Nearly all named angels in the Bible have masculine names ending in “el” like Gabriel and Michael. But this is simply a reflection of masculine linguistic norms in ancient societies. All groups including angels were referred to using masculine pronouns like “he” in Hebrew, Aramaic and Greek during biblical times.

Additionally, angels were most often depicted as male figures in biblical times because spiritual messengers tended to have greater freedom of movement and authority similar to men in ancient patriarchal cultures.

But the masculine language and visual portrayals do not mean angels literally have a male gender.

Angelic Forms Can Vary

A few Bible stories describe angels appearing in feminine human form. For example, the apocryphal text of Tobit depicts the angel Raphael presenting himself as a male healer named Azariah. And in the New Testament, angels are described wearing white robes that could be seen as gender-neutral clothing.

So while often presented as masculine figures, angels can likely adapt their visual heavenly forms for different cross-cultural purposes. The feminine, masculine or neutral presentation of angels reflects variable physical appearances rather than any fixed gender identity.

Extra-Biblical Texts Referencing Female Angels and Angelic Beings


Lilith is referenced in some extra-biblical texts as a female demon or night creature. She first appears in ancient Babylonian demonology as a winged female figure. Lilith is later mentioned in some Jewish mystical texts, called the Midrash and Kabbalah, as Adam’s first wife before Eve.

However, she left Adam because she did not want to be subservient to him. Lilith is sometimes associated with seduction and danger in later folklore. Though not mentioned in the Bible, her legend continues to have an impact through art and literature.

Agrat bat Mahlat

Agrat bat Mahlat, also known as Igrat or Iggeret, is described in some mystical Hebrew texts as one of the four angels of sacred prostitution. She is said to have mated with King David and bore his child. Agrat bat Mahlat appears in writings like the Talmud and Zohar.

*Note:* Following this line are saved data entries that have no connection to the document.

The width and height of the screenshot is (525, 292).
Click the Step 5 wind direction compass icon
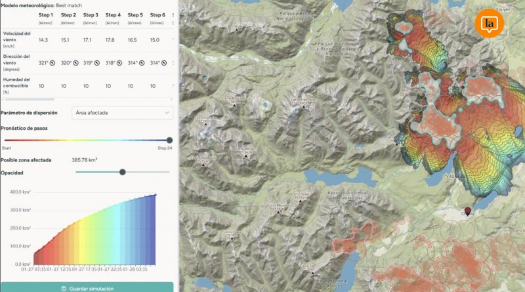[x=142, y=63]
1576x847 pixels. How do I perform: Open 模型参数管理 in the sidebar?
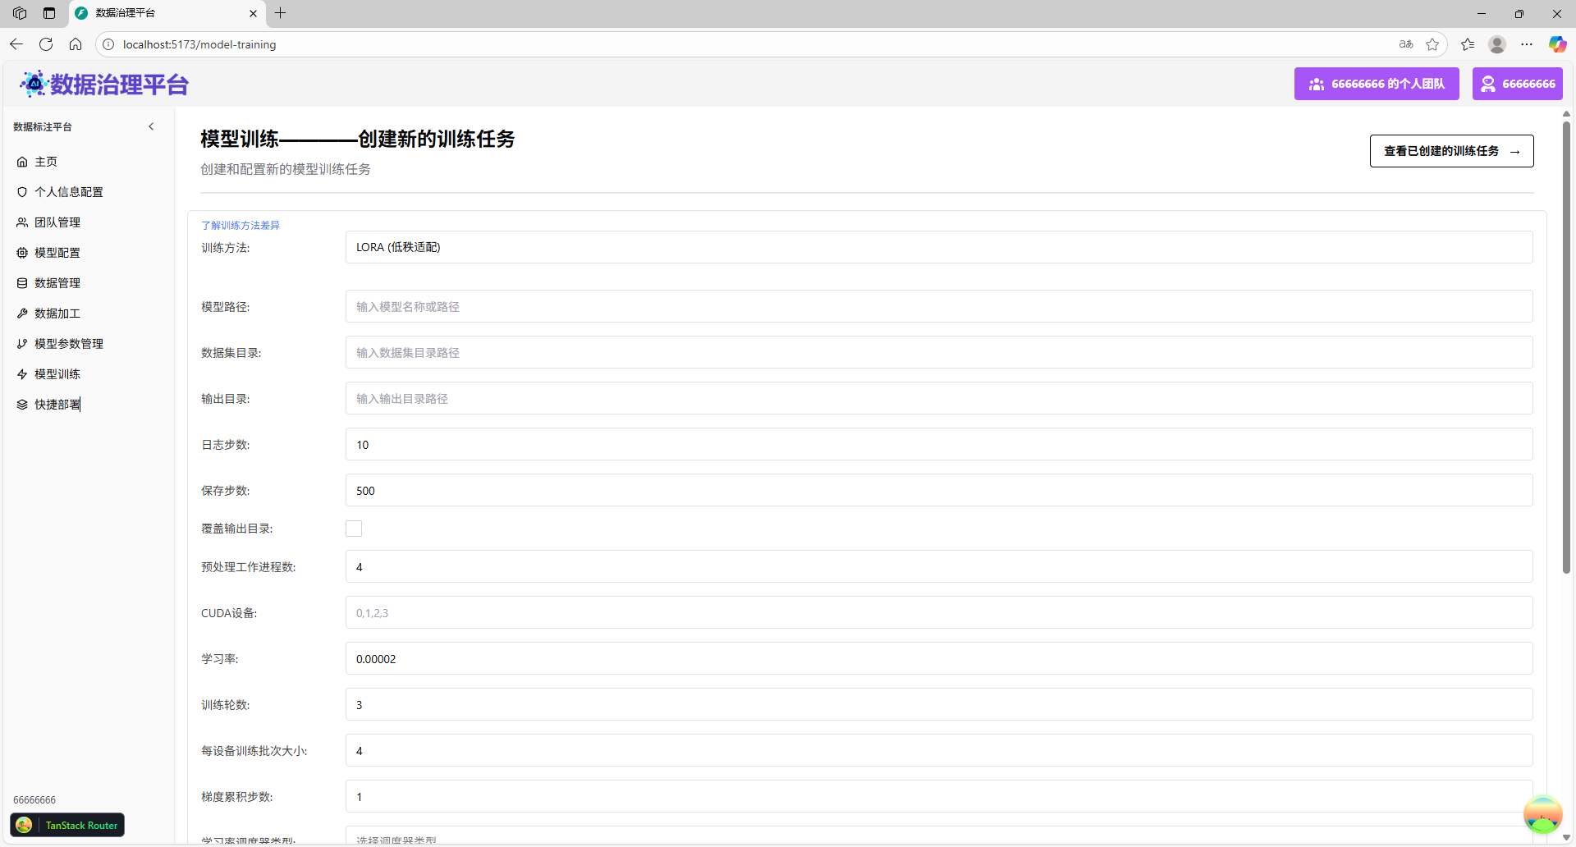point(69,344)
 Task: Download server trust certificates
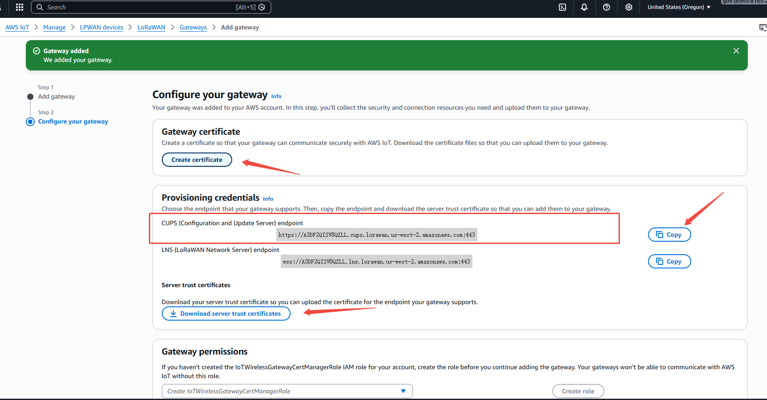tap(226, 313)
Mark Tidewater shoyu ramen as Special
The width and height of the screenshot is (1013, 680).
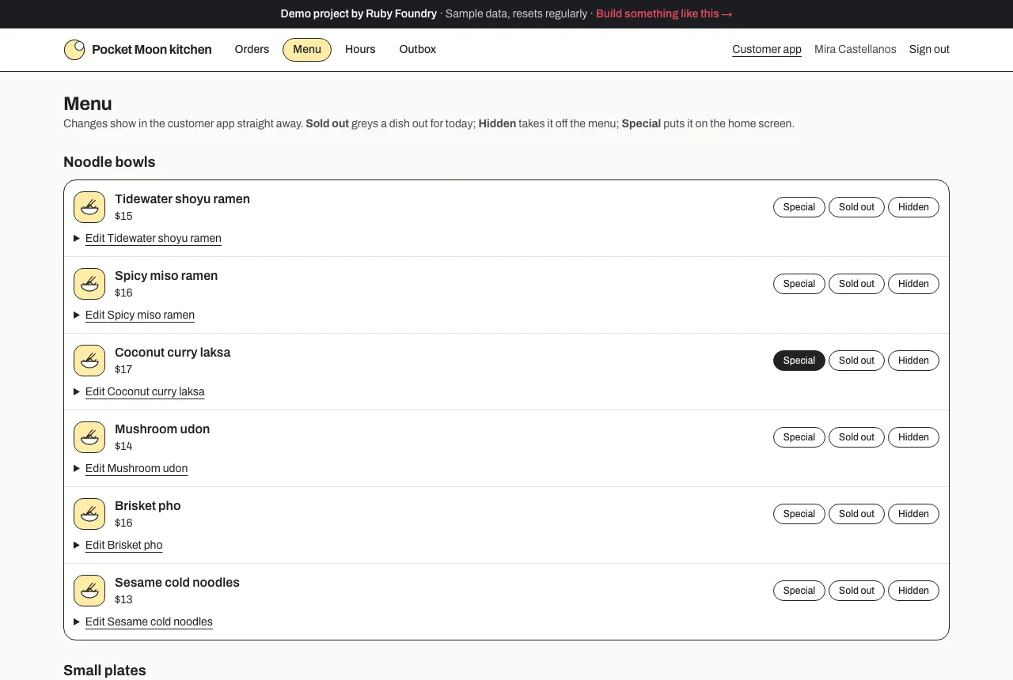tap(799, 207)
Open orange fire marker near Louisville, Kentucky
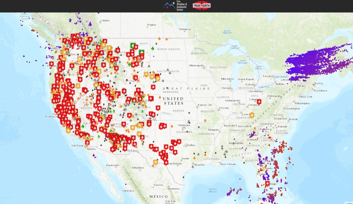Viewport: 353px width, 204px height. pyautogui.click(x=252, y=115)
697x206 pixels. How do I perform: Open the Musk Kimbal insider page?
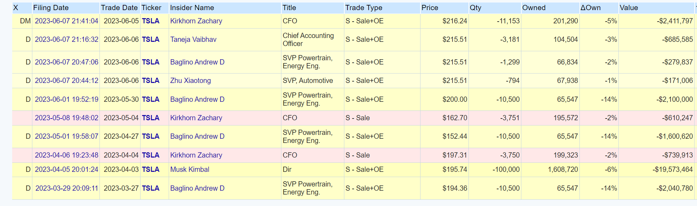click(190, 169)
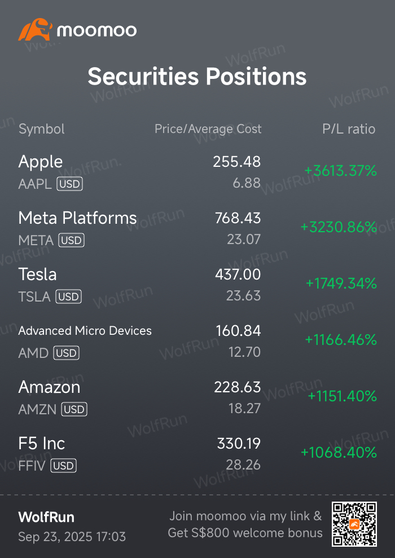Click the Securities Positions title
The height and width of the screenshot is (558, 395).
click(198, 76)
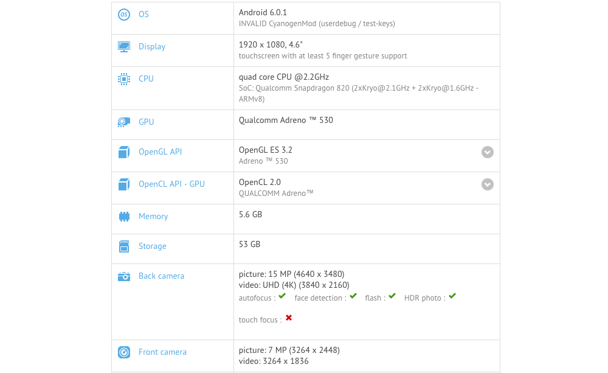Click the GPU graphics card icon
608x373 pixels.
[x=124, y=122]
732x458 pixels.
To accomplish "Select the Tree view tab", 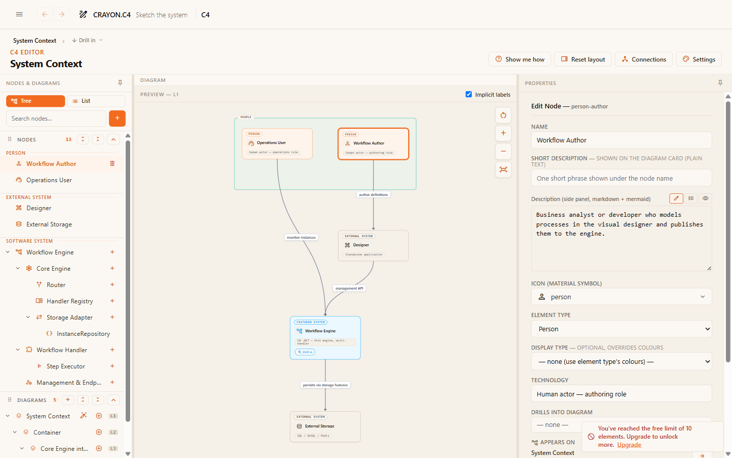I will coord(36,101).
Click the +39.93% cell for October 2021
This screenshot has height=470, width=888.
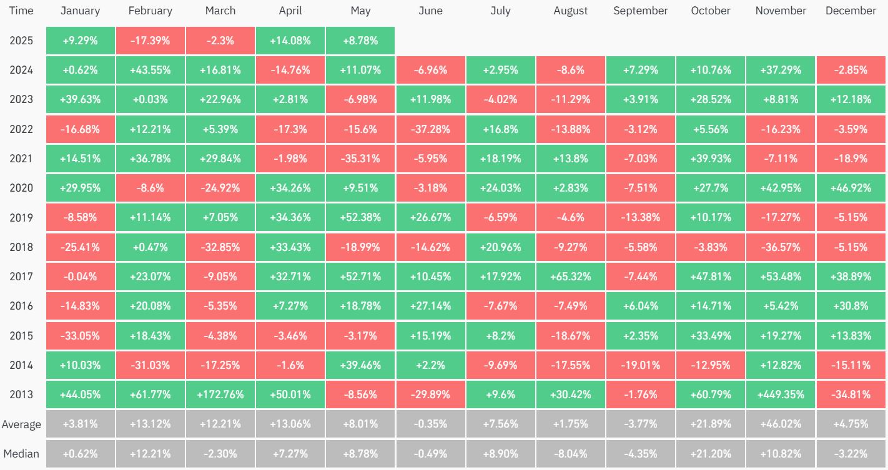(711, 159)
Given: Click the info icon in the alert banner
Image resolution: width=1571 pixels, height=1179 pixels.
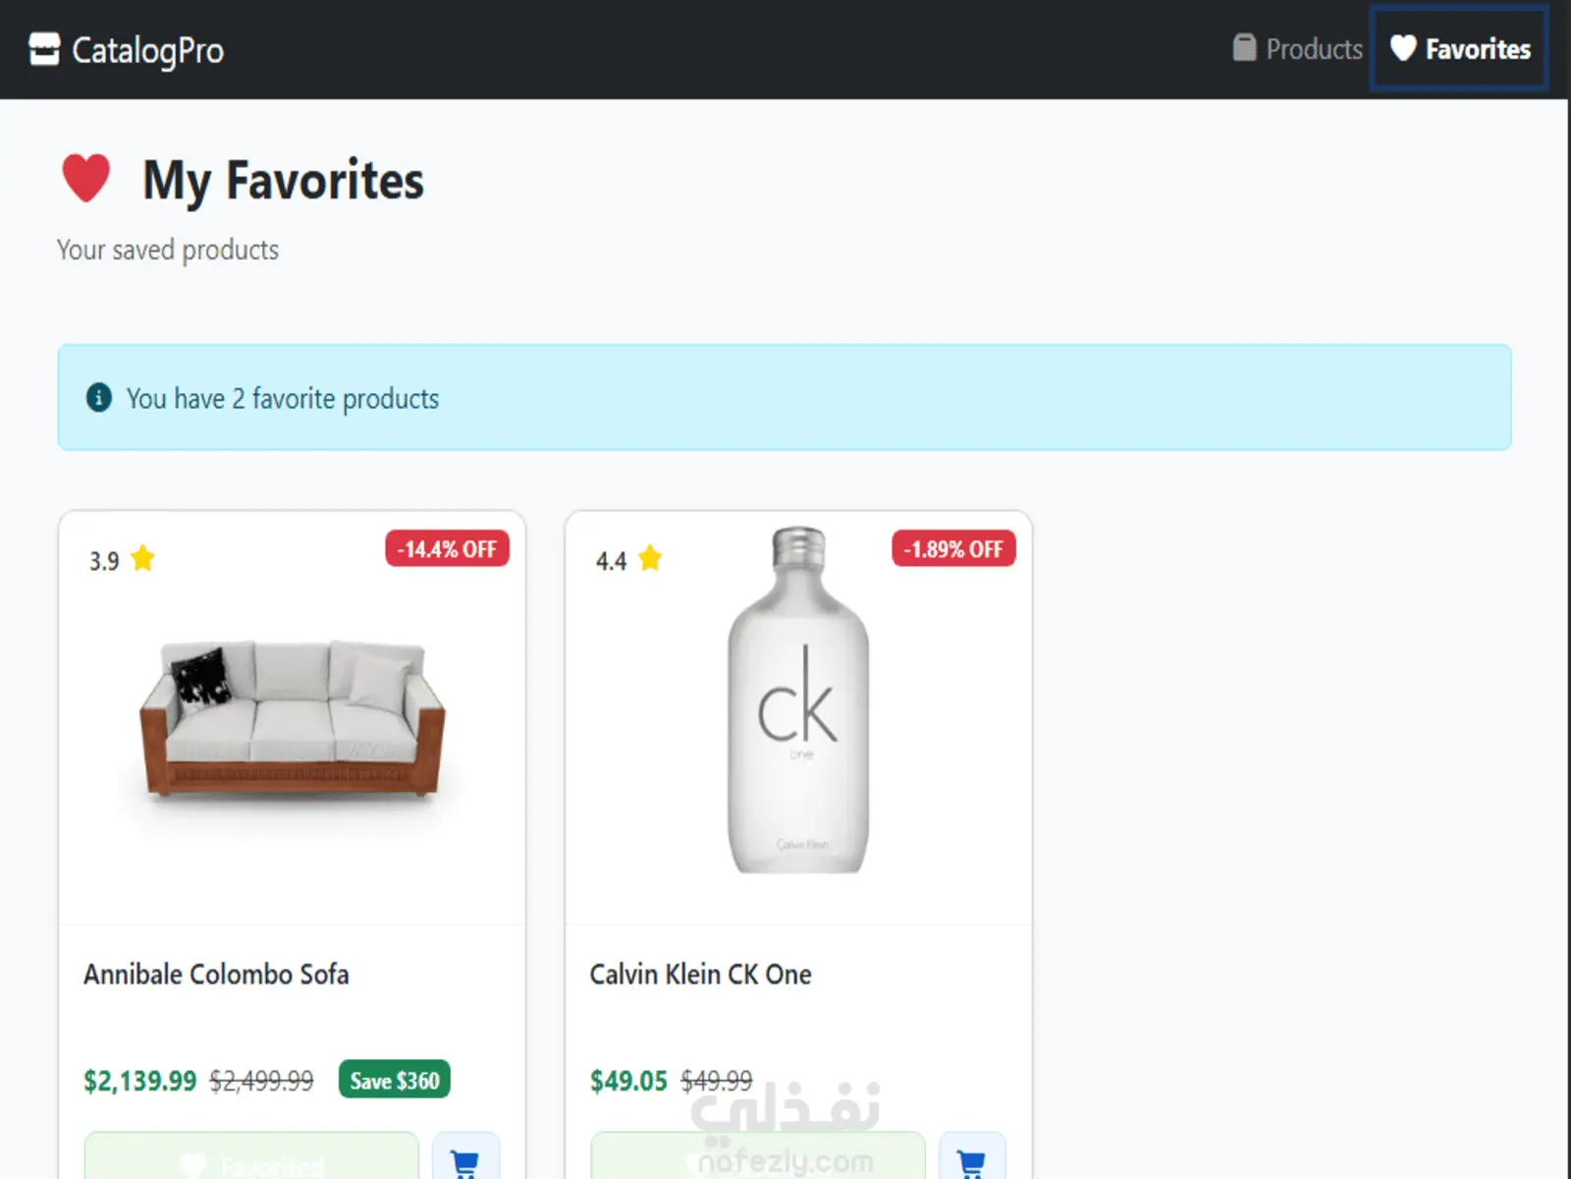Looking at the screenshot, I should point(99,398).
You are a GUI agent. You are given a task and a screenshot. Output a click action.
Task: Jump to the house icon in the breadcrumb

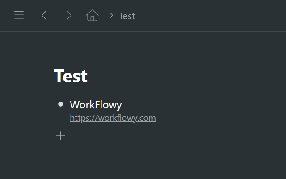pyautogui.click(x=92, y=15)
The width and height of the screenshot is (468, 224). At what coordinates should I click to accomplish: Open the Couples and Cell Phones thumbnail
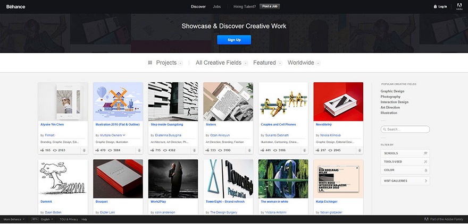click(283, 101)
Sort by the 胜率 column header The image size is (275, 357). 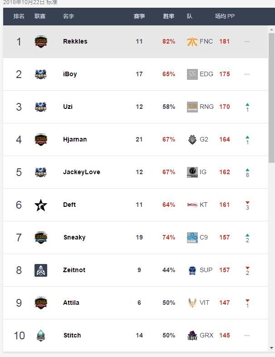coord(169,16)
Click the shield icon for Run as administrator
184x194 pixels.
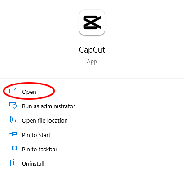[x=13, y=106]
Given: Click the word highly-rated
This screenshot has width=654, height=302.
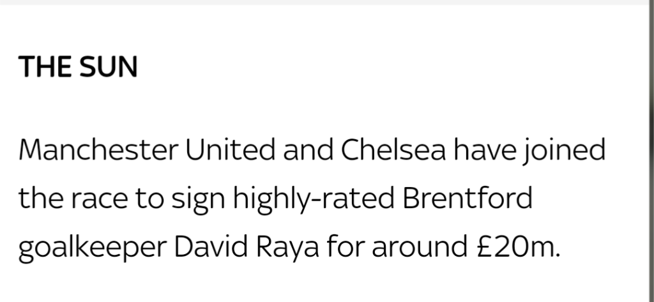Looking at the screenshot, I should click(x=297, y=199).
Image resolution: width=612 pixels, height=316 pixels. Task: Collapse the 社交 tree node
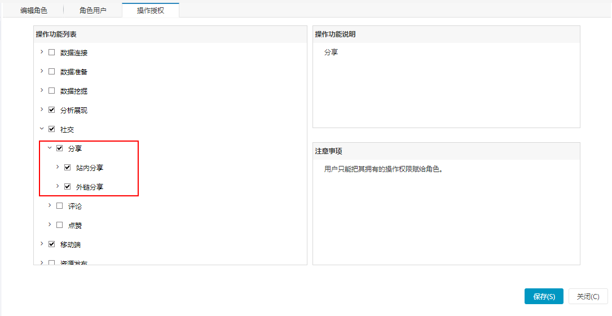click(x=42, y=129)
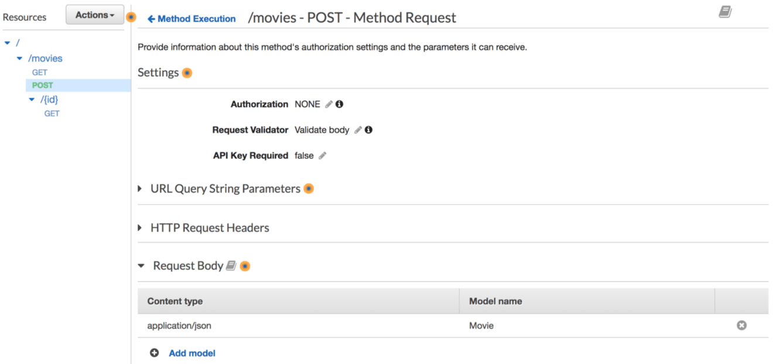The width and height of the screenshot is (773, 364).
Task: Expand URL Query String Parameters section
Action: 140,189
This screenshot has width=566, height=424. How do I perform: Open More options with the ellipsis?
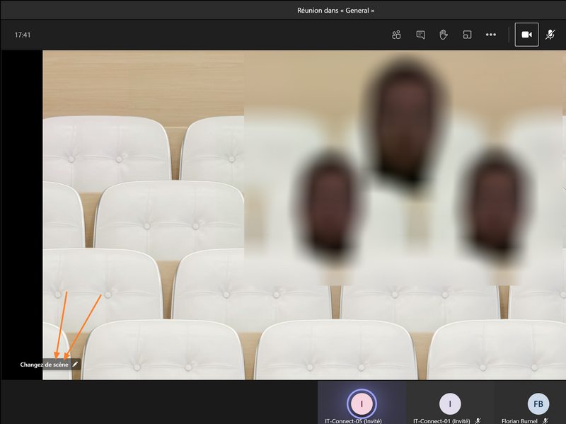point(490,34)
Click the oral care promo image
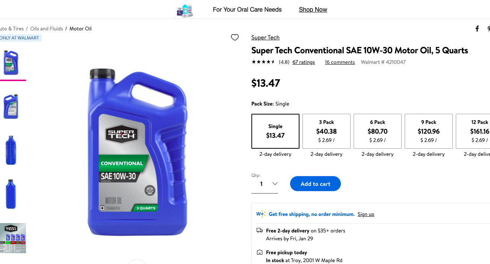The image size is (490, 264). (x=185, y=10)
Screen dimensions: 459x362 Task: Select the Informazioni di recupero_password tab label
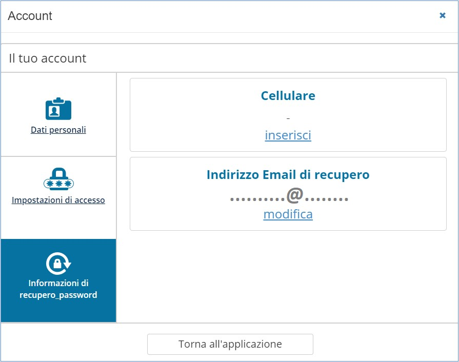[58, 289]
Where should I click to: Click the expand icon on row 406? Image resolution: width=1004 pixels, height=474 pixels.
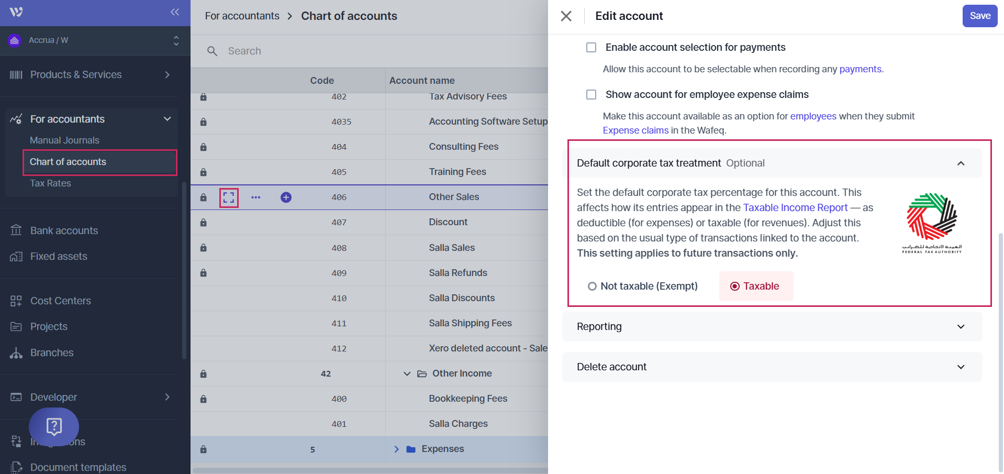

She is seen as an angelic being with both positive and negative traits, associated with sexuality, fertility, and childbirth. Though not canonical, these texts offer insight into ancient ideas about female angelic figures not found in the Bible.

Agrat exemplifies the complex extra-biblical traditions surrounding angels.


While angels are predominantly depicted and referred to in masculine terms in the Bible, there are a few direct and indirect references indicating divine messengers could manifest in feminine form as well. Extra-biblical texts expand on female angelic beings.

Ultimately, angels are spiritual beings who transcend human concepts of gender. The scriptural dominance of male imagery reflects societal norms and language conventions rather than theological restrictions.

Regardless of gender, angels play diverse roles in promoting God’s will and plan for humankind.